Tribuna Ribeirão
Geral

Trânsito já fez 38
vítimas em 2026 em Ribeirão


Alfredo Risk/Arquivo 
No ano passado, 47 vítimas estavam de motocicleta, 54% do total

Balanço divulgado pelo novo painel do Movimento Paulista de Segurança no Trânsito (Infosiga-SP) indica que o trânsito de Ribeirão Preto registrou 87 mortes no ano passado, 21 a menos que as 108 de 2024, queda de 19,44%.
Em cinco meses de 2026 já são 38 óbitos, seis a menos que os 44 do mesmo período de 2025, queda de 13,64%. Neste ano são seis em janeiro, quatro em fevereiro, oito em março, onze em abril (dados revisados) e nove em maio, dois a menos e baixa de 18,18%.

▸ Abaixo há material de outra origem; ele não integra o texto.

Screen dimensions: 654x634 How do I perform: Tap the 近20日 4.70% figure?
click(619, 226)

Em comparação com os doze de maio de 2025, são três a menos, recuo de 25%. Entre as vítimas estão 30 homens (89%) e oito mulheres (11%). São 23 motociclistas (60%), dez pedestres (26%), três ciclistas (8%) e duas pessoas que estavam de carro (5%). Trinta e três mortes ocorreram em vias municipais (86,8%) e cinco em rodovias dentro do perímetro urbano (13,2%).

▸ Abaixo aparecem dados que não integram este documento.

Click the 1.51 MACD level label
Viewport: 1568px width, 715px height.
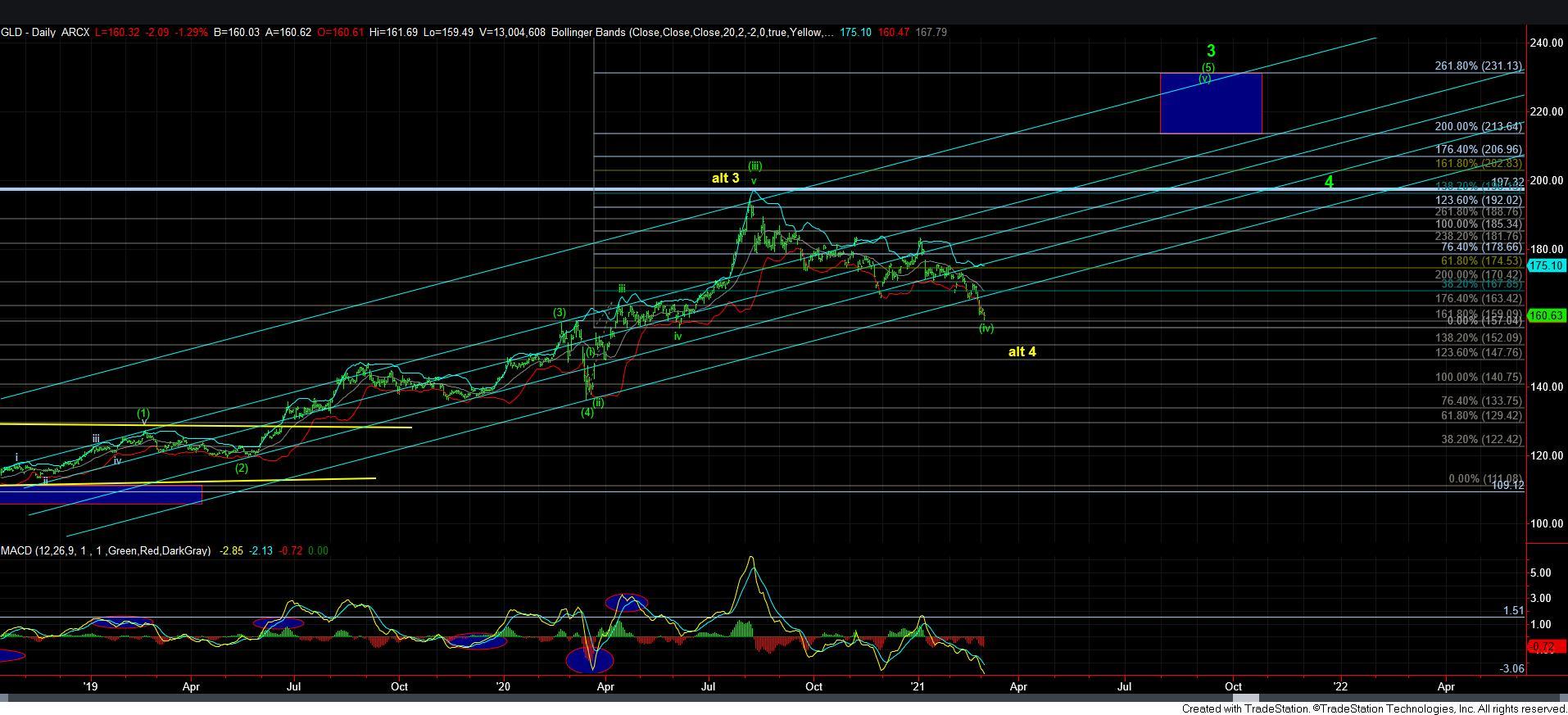click(x=1513, y=611)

Em 2025, ainda ocorreram oito em dezembro, três em novembro, oito em outubro, seis em setembro, oito em agosto, três em julho, sete mortes em junho, doze em maio, quatro em abril, dez em março, onze em fevereiro (recorde de 2025) e sete em janeiro. Encerrou o período anterior com 25 mortes a mais que os 83 óbitos de 2023, aumento de 30,12%.

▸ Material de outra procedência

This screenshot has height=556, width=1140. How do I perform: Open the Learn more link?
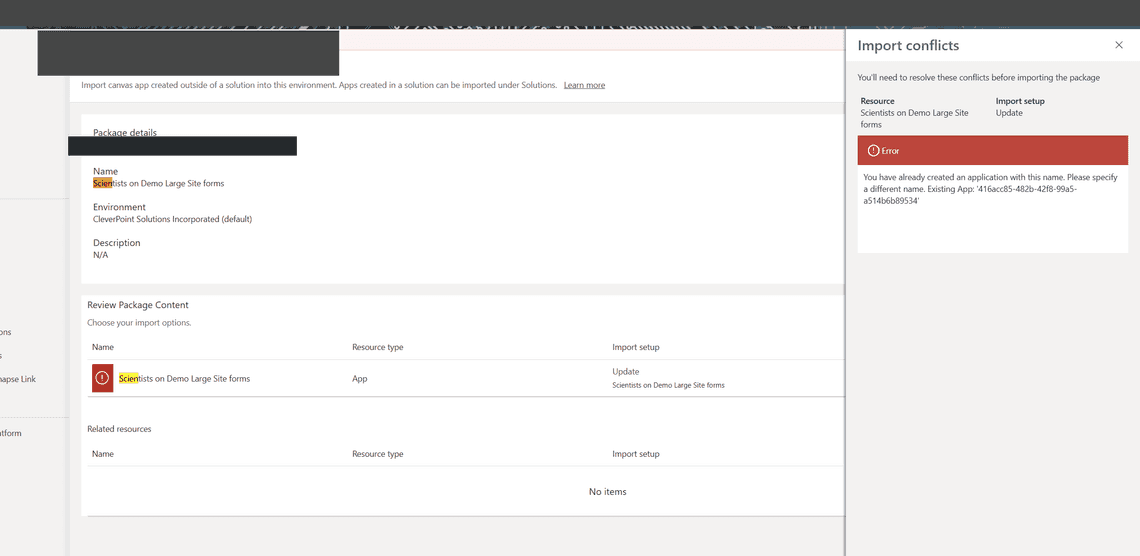coord(584,85)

A cidade também bateu o recorde histórico de 2022, quando 101 pessoas morreram nas vias do município. São sete a mais, aumento de 6,93% A taxa em doze meses – de abril de 2025 a maio deste ano – está em 11,39 por 100 mil habitantes, acima dos 11,53 do mês anterior.

Este resultado fez Ribeirão Preto manter o 13º lugar no ranking estadual de mortes no trânsito, com 81 óbitos no período. Piracicaba lidera (taxa de 16,47), seguida por Taubaté (16,24), Franca (15,71), São Vicente (14,99), Praia Grande (14,90) e São Bernardo do Campo (14,79).

O Movimento Paulista de Segurança no Trânsito considera uma população de 704.874 pessoas em Ribeirão Preto. O balanço anual mostra queda no total de óbitos registrados em 2023, em comparação com 2022. Foram 83 mortes nas ruas, avenidas, alamedas, viadutos e rodovias que cortam o município em 2023, ante 101 do mesmo período do ano anterior – pela primeira vez um placar centenário –, 18 a menos e queda de 17,82%.

Perfil – No ano passado, 47 vítimas estavam de motocicleta (54% do total), 13 de bicicleta (15%), onze eram pedestres (13%), nove estavam de carro (10%), três de caminhão (3%) e três dados não estão disponíveis (3%). Não há informações sobre um óbito.  São 62 homens (71%) e 25 mulheres (29%). Em 2024, 61 vítimas estavam de motocicleta (57% do total), 74,29% acima dos 35 de 2023 (33,75% das mortes), 26 a mais.

No ano passado, 20 mortes ocorreram em rodovias dentro do perímetro urbano (23%), 56 em vias municipais (64,4%) e onze não têm identificação de local (12,6%). A malha viária é composta por mais de 1,5 mil quilômetros de vias municipais e também de rodovias concedidas pelo Estado.